"Google-Institut" erforscht Internet und Gesellschaft
Jeanette Hofmann
Foto: HHIG
Vor einem Jahr wurde das Humboldt-Institut für Internet und Gesellschaft
in Berlin (HIIG)
gegründet. Hauptgeldgeber für die ersten drei Jahre
ist Google mit insgesamt 4,5 Millionen Euro. Das Institut wird deshalb
häufig als "Google-Institut" bezeichnet. Es geht künftig unter anderem der
Frage nach, welche Folgen die Digitalisierung der Gesellschaft auf die
Bundeshauptstadt hat. Die Politikwissenschaftlerin Jeanette Hofmann ist eine
der vier Gründungsdirektoren des HIIG. Sie äußerte sich in einem Interview
mit dapd-Korrespondent Michael Hörz über die Arbeit des Instituts.
Jeanette Hofmann
Foto: HHIG
Frau Hofmann, wo steht das Institut für Internet und Gesellschaft jetzt, ein Jahr nach der ersten Präsentation?

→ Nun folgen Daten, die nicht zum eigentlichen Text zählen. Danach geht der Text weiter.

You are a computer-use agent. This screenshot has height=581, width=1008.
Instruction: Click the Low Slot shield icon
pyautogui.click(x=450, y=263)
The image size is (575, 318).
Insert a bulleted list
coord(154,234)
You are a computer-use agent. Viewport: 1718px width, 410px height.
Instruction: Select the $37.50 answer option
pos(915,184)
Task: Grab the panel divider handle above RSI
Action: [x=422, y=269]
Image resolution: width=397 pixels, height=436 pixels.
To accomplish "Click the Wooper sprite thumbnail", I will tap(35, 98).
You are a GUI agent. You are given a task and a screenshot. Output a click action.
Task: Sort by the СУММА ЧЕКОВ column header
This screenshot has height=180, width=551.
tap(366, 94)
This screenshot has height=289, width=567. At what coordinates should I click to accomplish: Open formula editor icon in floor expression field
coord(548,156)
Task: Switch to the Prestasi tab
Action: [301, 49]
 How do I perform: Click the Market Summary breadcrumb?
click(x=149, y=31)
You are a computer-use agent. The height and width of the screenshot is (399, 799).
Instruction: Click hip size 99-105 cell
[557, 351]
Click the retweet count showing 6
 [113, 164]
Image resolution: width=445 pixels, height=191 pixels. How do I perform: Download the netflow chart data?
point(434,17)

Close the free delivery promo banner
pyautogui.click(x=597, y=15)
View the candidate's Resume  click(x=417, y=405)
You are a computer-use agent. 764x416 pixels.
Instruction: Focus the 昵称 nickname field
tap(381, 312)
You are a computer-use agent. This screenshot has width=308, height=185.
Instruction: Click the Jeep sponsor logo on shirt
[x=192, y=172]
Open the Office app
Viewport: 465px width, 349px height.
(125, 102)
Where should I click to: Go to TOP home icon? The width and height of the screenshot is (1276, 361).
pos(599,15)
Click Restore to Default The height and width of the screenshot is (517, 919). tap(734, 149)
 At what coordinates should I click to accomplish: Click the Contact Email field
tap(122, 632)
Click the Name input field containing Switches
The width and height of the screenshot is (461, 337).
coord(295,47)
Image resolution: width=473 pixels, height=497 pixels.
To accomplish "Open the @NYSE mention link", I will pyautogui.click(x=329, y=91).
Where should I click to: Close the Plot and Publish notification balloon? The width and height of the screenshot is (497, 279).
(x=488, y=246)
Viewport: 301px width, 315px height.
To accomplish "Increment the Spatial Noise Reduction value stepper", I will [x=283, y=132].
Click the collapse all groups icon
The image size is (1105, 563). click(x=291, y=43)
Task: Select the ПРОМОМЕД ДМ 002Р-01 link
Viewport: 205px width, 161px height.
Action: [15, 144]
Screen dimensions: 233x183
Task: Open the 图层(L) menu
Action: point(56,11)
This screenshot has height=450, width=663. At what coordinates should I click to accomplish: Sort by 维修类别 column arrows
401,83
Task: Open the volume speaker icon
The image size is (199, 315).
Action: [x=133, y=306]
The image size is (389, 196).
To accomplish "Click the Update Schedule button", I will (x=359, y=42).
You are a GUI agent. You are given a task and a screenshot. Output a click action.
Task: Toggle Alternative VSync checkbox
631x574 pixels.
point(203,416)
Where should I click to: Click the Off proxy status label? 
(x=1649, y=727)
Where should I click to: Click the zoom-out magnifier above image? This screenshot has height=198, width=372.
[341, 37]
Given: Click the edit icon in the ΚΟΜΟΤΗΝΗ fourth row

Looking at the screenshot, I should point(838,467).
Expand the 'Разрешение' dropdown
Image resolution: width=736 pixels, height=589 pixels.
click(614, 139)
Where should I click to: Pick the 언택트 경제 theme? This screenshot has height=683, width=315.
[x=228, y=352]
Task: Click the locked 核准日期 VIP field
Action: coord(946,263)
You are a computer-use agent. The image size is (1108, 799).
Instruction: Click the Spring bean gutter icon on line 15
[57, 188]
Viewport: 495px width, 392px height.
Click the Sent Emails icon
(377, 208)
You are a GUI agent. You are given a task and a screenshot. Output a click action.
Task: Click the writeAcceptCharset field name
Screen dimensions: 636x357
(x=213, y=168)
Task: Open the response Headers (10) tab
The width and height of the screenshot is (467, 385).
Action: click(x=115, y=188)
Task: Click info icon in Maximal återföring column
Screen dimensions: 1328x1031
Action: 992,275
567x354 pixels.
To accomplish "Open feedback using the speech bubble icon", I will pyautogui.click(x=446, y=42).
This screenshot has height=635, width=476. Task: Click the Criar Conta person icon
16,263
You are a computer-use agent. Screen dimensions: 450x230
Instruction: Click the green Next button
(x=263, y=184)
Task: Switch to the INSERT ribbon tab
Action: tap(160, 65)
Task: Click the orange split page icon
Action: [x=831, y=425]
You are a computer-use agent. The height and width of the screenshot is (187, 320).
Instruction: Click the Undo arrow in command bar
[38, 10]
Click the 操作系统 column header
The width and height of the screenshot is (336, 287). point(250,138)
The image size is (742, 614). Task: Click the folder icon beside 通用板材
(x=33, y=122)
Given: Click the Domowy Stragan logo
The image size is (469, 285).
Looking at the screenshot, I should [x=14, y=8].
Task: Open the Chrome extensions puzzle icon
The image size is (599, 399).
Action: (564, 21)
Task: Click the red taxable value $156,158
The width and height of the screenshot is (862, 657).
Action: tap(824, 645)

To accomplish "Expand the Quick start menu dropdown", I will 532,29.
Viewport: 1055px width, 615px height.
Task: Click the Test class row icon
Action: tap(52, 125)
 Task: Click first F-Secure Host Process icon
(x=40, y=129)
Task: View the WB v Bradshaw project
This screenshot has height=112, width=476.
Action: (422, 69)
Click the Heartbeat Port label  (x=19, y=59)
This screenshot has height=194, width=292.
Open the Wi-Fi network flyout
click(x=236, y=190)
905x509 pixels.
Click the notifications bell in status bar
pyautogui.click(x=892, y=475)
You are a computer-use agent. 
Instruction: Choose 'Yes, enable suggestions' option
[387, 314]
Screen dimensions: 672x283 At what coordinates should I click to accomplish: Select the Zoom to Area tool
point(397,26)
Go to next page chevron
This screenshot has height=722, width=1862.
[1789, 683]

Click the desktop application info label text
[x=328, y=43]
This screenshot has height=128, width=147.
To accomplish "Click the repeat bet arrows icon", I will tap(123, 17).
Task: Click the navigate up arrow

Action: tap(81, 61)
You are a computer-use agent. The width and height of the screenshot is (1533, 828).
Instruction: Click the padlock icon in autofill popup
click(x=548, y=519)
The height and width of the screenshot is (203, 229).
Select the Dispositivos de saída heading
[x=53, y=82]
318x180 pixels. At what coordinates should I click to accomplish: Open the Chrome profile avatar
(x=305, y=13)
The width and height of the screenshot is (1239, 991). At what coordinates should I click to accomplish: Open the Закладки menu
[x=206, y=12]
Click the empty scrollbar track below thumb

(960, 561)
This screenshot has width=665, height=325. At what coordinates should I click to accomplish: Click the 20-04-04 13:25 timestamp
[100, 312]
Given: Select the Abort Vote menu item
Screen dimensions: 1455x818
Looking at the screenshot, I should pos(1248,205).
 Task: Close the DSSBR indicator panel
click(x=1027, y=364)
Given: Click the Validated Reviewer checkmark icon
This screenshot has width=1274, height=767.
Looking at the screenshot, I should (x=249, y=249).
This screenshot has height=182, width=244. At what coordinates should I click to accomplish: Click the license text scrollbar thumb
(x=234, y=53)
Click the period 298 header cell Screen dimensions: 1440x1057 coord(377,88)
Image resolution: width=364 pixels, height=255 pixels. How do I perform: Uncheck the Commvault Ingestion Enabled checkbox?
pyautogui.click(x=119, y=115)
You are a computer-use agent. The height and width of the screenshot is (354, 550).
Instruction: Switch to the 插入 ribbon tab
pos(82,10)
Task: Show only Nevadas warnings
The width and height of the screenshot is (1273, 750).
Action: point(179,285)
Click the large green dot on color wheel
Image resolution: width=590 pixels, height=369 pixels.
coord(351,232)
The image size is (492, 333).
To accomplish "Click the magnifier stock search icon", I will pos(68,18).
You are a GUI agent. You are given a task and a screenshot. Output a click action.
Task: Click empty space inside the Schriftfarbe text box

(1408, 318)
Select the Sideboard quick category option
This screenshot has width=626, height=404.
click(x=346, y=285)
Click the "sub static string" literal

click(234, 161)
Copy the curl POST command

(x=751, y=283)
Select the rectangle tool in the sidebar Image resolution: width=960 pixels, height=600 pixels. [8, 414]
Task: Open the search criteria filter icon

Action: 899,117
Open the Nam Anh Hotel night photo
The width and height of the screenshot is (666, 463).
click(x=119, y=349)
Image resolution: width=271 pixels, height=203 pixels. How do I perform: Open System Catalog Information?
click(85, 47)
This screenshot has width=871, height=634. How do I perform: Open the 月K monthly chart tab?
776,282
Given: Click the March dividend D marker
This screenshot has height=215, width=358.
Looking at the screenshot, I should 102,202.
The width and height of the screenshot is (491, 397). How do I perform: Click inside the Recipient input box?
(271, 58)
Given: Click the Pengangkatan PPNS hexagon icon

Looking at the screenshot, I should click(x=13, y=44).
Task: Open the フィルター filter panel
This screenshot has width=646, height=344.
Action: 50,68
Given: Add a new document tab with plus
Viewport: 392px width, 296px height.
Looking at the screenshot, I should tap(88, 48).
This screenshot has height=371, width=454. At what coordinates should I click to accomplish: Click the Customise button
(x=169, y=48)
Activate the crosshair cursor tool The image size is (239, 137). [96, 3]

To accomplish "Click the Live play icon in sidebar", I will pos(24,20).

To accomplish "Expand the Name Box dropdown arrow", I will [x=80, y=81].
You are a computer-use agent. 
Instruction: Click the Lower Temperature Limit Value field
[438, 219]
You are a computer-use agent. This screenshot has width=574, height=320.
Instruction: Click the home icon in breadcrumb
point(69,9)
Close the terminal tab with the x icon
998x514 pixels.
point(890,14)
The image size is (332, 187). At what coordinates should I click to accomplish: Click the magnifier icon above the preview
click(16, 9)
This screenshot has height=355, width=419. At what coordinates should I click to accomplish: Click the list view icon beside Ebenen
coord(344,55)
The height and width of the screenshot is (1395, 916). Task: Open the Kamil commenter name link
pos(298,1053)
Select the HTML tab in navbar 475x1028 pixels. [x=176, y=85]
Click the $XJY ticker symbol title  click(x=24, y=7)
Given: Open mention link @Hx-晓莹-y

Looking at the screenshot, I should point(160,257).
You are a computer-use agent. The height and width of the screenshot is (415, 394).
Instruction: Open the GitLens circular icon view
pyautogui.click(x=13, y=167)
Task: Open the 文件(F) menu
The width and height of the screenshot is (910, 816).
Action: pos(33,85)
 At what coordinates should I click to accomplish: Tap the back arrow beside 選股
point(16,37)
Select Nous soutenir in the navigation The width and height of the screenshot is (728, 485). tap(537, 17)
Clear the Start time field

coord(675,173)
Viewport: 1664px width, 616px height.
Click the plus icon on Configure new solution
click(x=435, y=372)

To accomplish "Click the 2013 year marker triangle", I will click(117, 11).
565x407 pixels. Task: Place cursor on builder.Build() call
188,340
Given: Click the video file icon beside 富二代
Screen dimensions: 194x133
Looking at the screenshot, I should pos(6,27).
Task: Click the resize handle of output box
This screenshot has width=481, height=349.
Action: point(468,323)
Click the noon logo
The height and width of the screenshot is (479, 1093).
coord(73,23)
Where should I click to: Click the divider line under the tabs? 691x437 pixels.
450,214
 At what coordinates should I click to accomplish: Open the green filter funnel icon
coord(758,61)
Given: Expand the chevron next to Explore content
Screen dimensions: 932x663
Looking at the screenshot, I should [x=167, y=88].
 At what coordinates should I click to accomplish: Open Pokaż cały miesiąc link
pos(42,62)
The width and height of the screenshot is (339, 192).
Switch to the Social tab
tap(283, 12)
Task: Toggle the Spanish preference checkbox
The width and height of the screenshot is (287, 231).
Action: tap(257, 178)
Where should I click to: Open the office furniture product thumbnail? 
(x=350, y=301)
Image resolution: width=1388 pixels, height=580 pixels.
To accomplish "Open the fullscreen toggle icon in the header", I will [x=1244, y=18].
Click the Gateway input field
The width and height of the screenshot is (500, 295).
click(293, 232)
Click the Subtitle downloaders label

Hofmann: Wir sind am Übergang von Organisation und inhaltlicher Arbeit.
Jetzt beginnen wir zu forschen, Projekte konkret zu definieren und an diesen
zu arbeiten. In der ersten Jahreshälfte haben wir uns an vielen Konferenzen
beteiligt, unser Doktorandenprogramm konzipiert und den Kontakt zu anderen
Forschungseinrichtungen aufgebaut. Inzwischen ist auch klar, wo die
Schwerpunkte der einzelnen Bereiche liegen.
Was werden Ihre Kollegen denn konkret erforschen?
Hofmann: Thomas Schildhauer interessiert sich sehr dafür, wie das Internet
Innovationsprozesse verändert. Er wird zum Beispiel die Bereiche "Open
Science" und "Crowd Sourcing" untersuchen. Der Europarechtler Ingolf Pernice
wird sich vor allem den Datenschutz ansehen. Das Internet wirft die Fragen
auf, wie sich grenzübergreifender Datenschutz organisieren lässt und wie man
sich mit den dominierenden US-Unternehmen einigen kann, die von einem
schwachen Datenschutz profitieren.
Der Medienforscher Wolfgang Schulz wird die technischen, rechtlichen und kulturellen Regeln untersuchen, die die Kommunikation in sozialen Netzwerken wie Facebook prägen. Er wird außerdem zum Einzug der Algorithmen in den Journalismus arbeiten. Es ist denkbar, dass in Zukunft Programme Nachrichten zu Sportereignissen verfassen.
Wie sieht dabei Ihr eigener Bereich aus?
Hofmann: Ich untersuche die Regulierung des Internets, auch mit Schwerpunkt
auf dem Urheberrecht. Im aktuellen "Urheberrechtskrieg" in Deutschland
mangelt es deutlich an empirisch verlässlichem Material zur Anwendung des
Urheberrechts. Aus meiner Sicht benötigen wir Fallstudien, um zu sehen,
welche Bedeutung das Urheberrecht in Märkten für Kulturgüter hat und welche
anderen Regeln es daneben noch gibt. Ein weiterer Forschungsbereich, den ich
zusammen mit Thomas Schildhauer betreue, betrifft "Smart Cities" oder die
Digitalisierung der Städte. Wir wollen zunächst am Beispiel Berlins
untersuchen, wie das mobile Internet und neue Informationsdienste städtische
Räume verändern.
Haben Sie auch bereichsübergreifende Projekte?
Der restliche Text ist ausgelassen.